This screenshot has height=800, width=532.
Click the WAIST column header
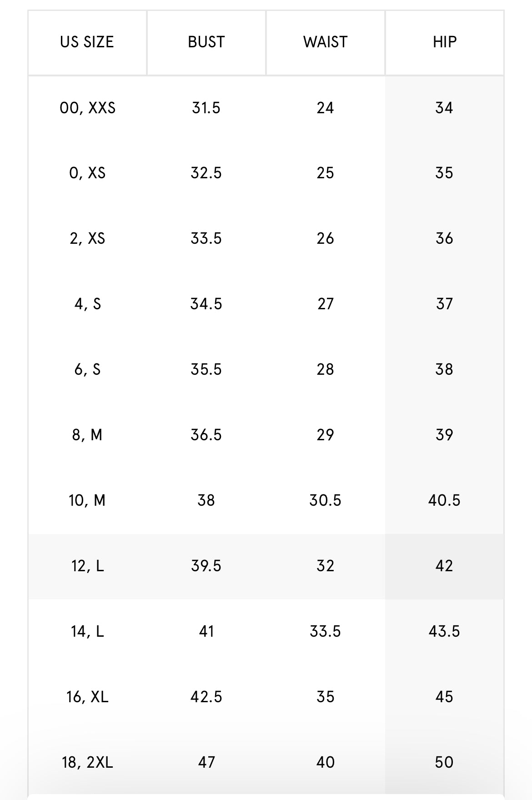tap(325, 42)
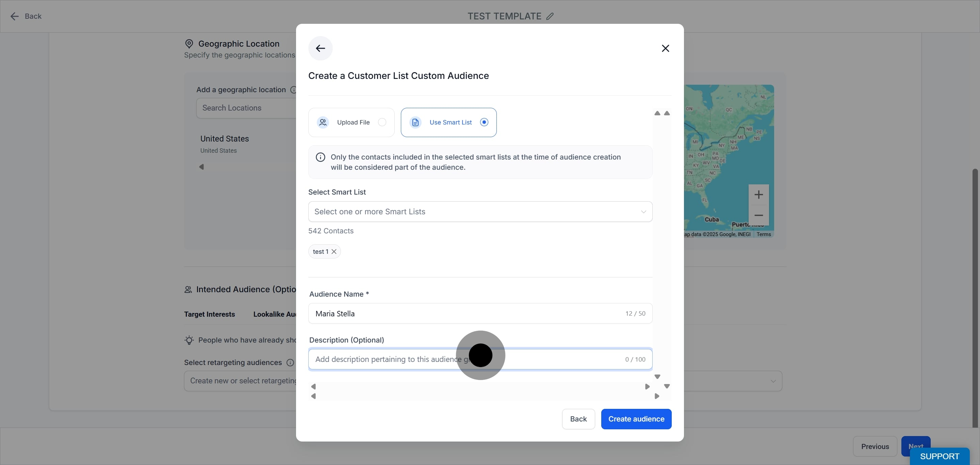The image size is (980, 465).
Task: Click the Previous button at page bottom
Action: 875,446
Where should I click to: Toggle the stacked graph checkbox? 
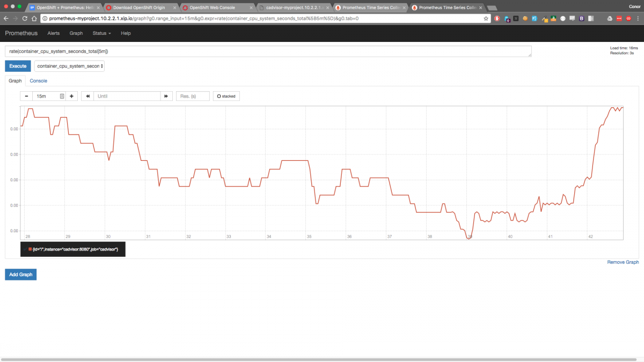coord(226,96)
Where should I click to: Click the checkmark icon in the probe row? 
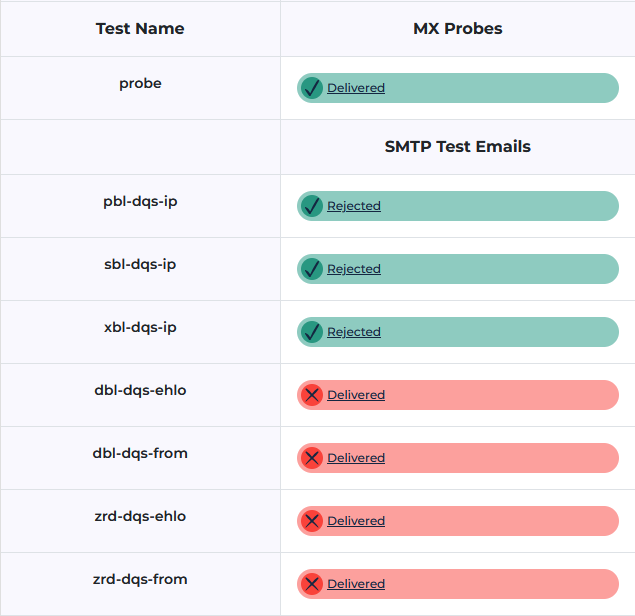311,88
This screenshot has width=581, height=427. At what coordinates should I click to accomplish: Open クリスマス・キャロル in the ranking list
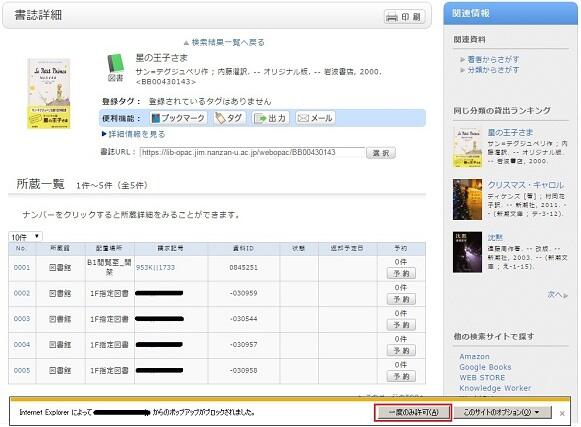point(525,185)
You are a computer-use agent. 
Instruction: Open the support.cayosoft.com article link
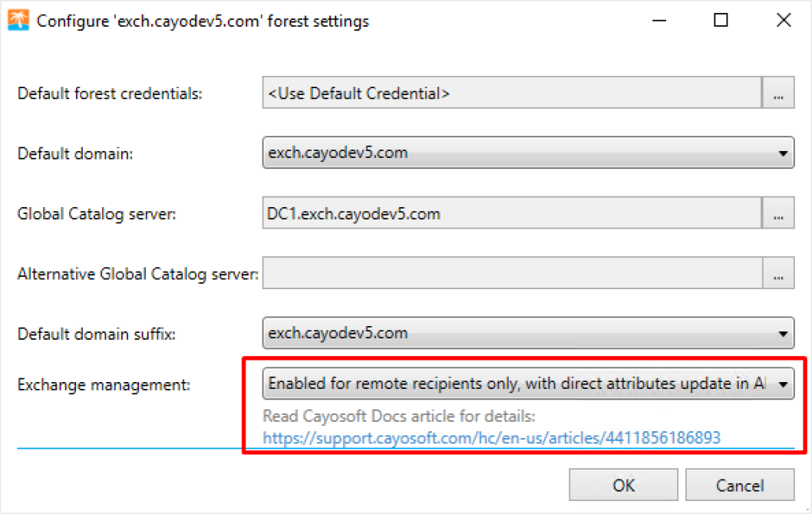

Set task — Retype every one of the records above line for line, leaving out the pictures.

Answer to the exercise —
This screenshot has height=800, width=532.
Click the WAIST column header
tap(325, 42)
The image size is (980, 465).
Task: Click the Previous button at page bottom
Action: 875,446
Where should I click to: Toggle the stacked graph checkbox? 
coord(226,96)
Where should I click to: Click the checkmark icon in the probe row? 
311,88
This screenshot has width=581, height=427. At what coordinates should I click to accomplish: Open クリスマス・キャロル in the ranking list
point(525,185)
You are a computer-use agent. 
Instruction: Open the support.cayosoft.com article link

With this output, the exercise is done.